Fra Parigi, il Libano, la Palestina: Yasmine Hamdan – I Remember I Forget.
Yasmine Hamdan vive a Parigi, ma rimane profondamente legata a quella “piccola terra, con una ferita aperta” che è il suo Libano e ai legami con la cultura e la popolazione palestinese. In questo suo ultimo lavoro solista, I Remember I Forget, il terzo e distanziato di ben otto anni dal precedente Al Jamilat, la ormai cinquantenne musicista ha avuto come produttore Marc Collin dei Nouvelle Vague, che ha anche suonato tastiere ed elettronica e collaborato alla scrittura di alcuni brani; esce per la Crammed Disc. La sua musica nasce dall’incontro tra le tradizioni musicali arabe ed elettronica, indie rock e trip hop, che la Hamdan sperimenta sin dalla fine degli anni ’90 con il duo electro-pop Soap Kills. Nel disco si circonda di altri ottimi musicisti all’oud, alle chitarre, al basso, al flauto, alle percussioni.
Un disco che rispecchia il presente
I Remember I Forget non può prescindere da quanto accade sia nel suo Paese sia in Palestina: è un disco nel quale sentimenti come dolore, paura, rabbia, angoscia sono predominanti e resi splendidamente sia nei testi sia nelle musiche. Sin dalla prima traccia, Hon — scritta dopo la terribile esplosione nel porto di Beirut —, emerge un canto di dolore e paura, espresso nelle parole della poetessa palestinese Anas Alaili, in un sommesso crescendo di tensione in cui il pizzicato dell’oud e i battiti elettronici finiscono per essere sovrastati dal suono lancinante delle sirene: è Beirut, ma è anche Gaza sotto i bombardamenti.
Shmaali, cantato con la sorella Tina, è un canto tradizionale con cui le donne palestinesi comunicavano con i prigionieri in un linguaggio cifrato; la musica si muove come folate di vento e la voce meravigliosa delle Hamdan manifesta tristezza e orgogliosa forza. Shadia, un delizioso electro-pop, è una malinconica e incantevole canzone d’amore in cui lei chiede all’uomo di coccolarla per salvarla dalla crudeltà della vita.
C’è speranza nella sconfitta, perché siamo Beautiful Losers, brano di intima desolazione; ma poi la title track alza il ritmo con un giro di chitarre alla Tinariwen, con tanto di ipnotico battito di mani. Il testo evoca la normalizzazione dell’orrore in atto: “Uccidere è normale. Mentire è normale. Rubare è normale. Manipolazione è normale. Intimidazione è normale.
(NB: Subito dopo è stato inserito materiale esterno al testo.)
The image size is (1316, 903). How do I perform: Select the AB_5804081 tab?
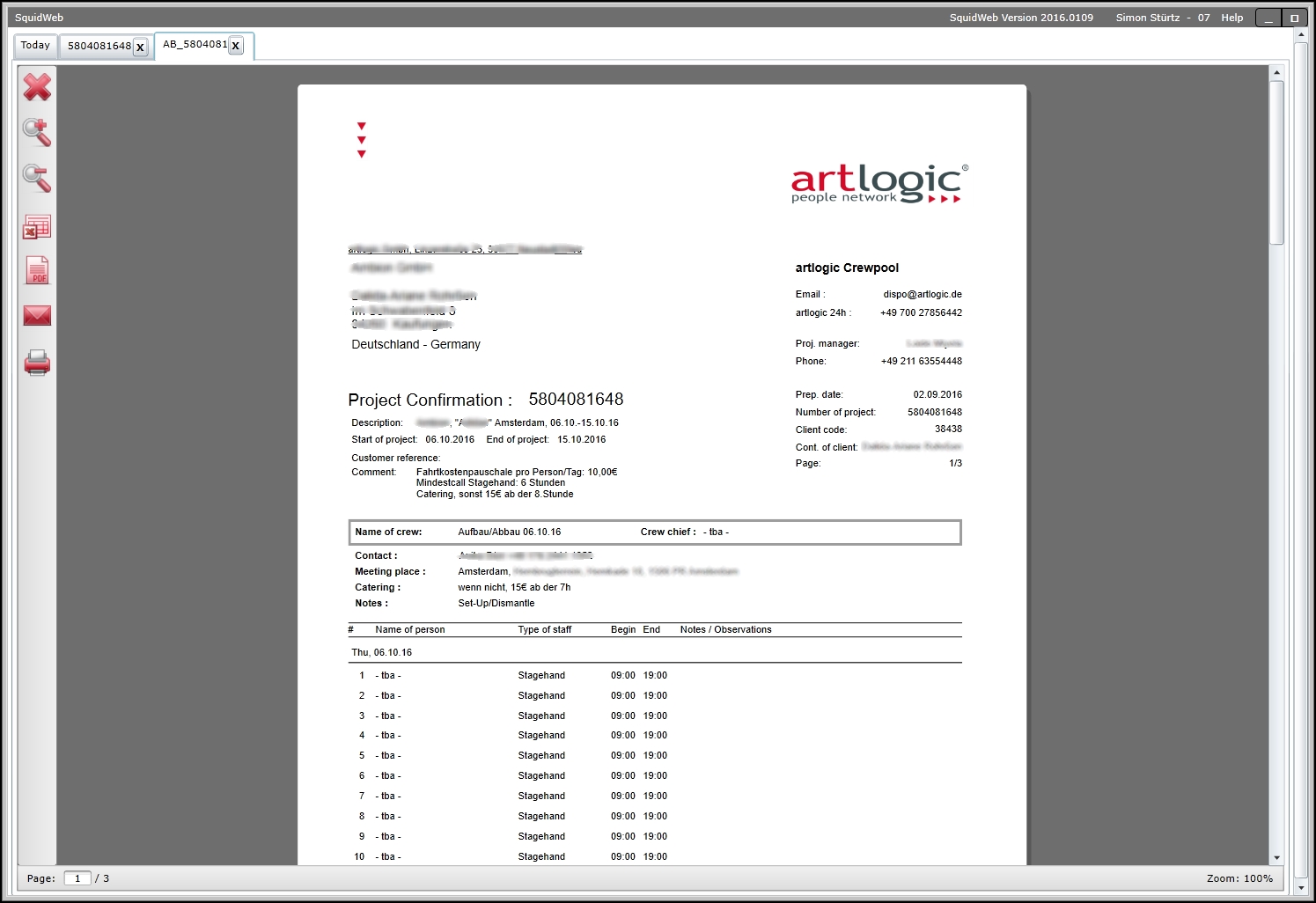click(x=195, y=45)
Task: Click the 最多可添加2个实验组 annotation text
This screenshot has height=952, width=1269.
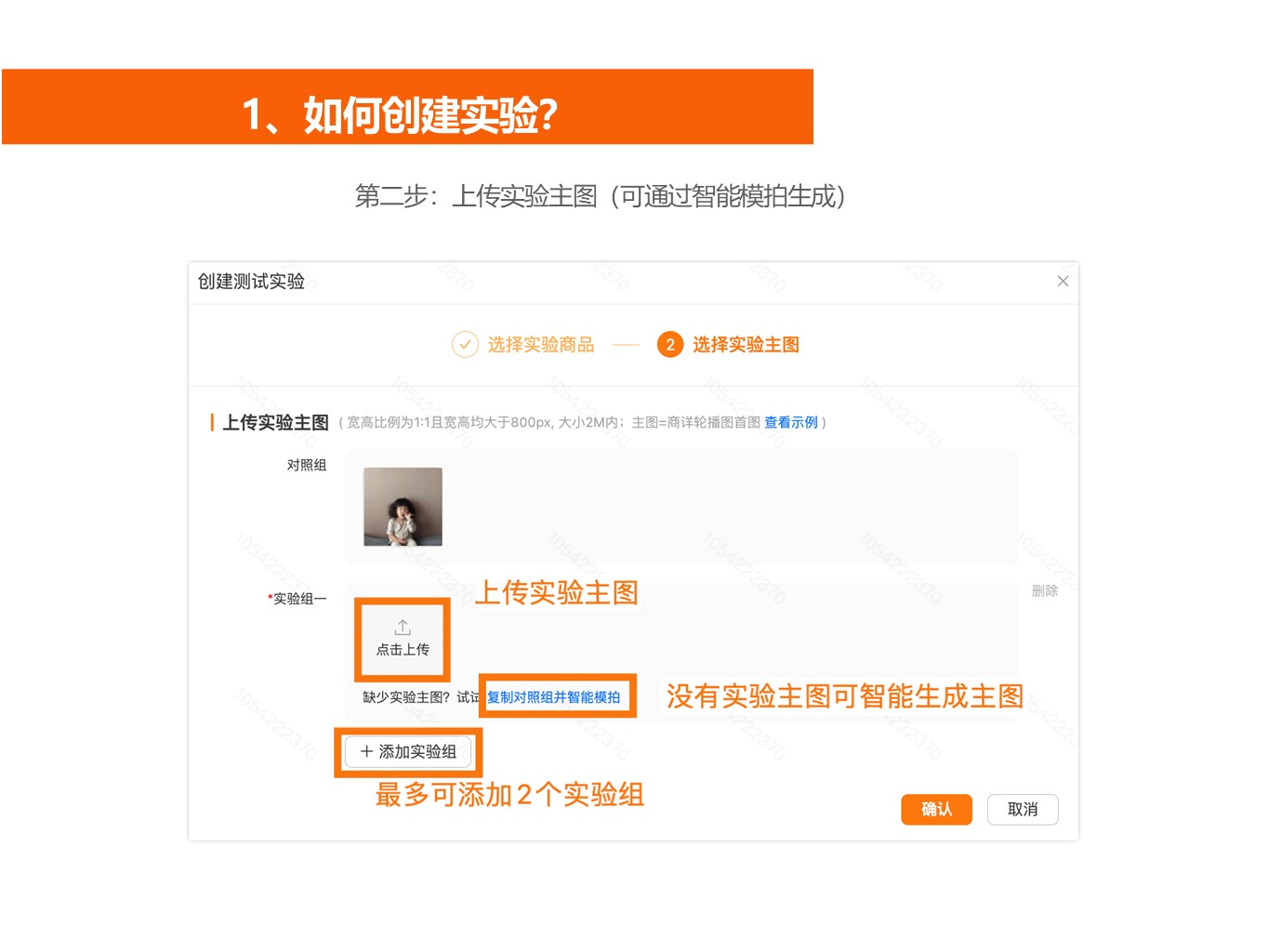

Paura è normale.” Vows è un grande brano trip hop, Abyss sposa dub e pop arabo, Mor è un canto esausto e drammatico, DAYA3 è fumosa e sensuale e Reminescence chiude con un mantra commuovente dai sentori orientali.
Yasmine Hamdan – I Remember I Forget: un trionfo
Gran disco che affonda nella melma sanguinolenta della realtà attuale: non è un caso che da quell’area geografica, che da decenni vive col piede straniero sopra il cuore, vengano alcune delle cose migliori che si possano ascoltare oggi. Artisti come Yasmine Hamdan hanno la sensibilità e la cultura per cogliere il clima non solo delle loro terre, ma della deriva pericolosa e tragica che sta percorrendo un mondo dove ragione e umanità sembrano scomparire. La sua musica è vibrante, pulsa delle tensioni esterne ed esprime tormenti e sentimenti che sono universali.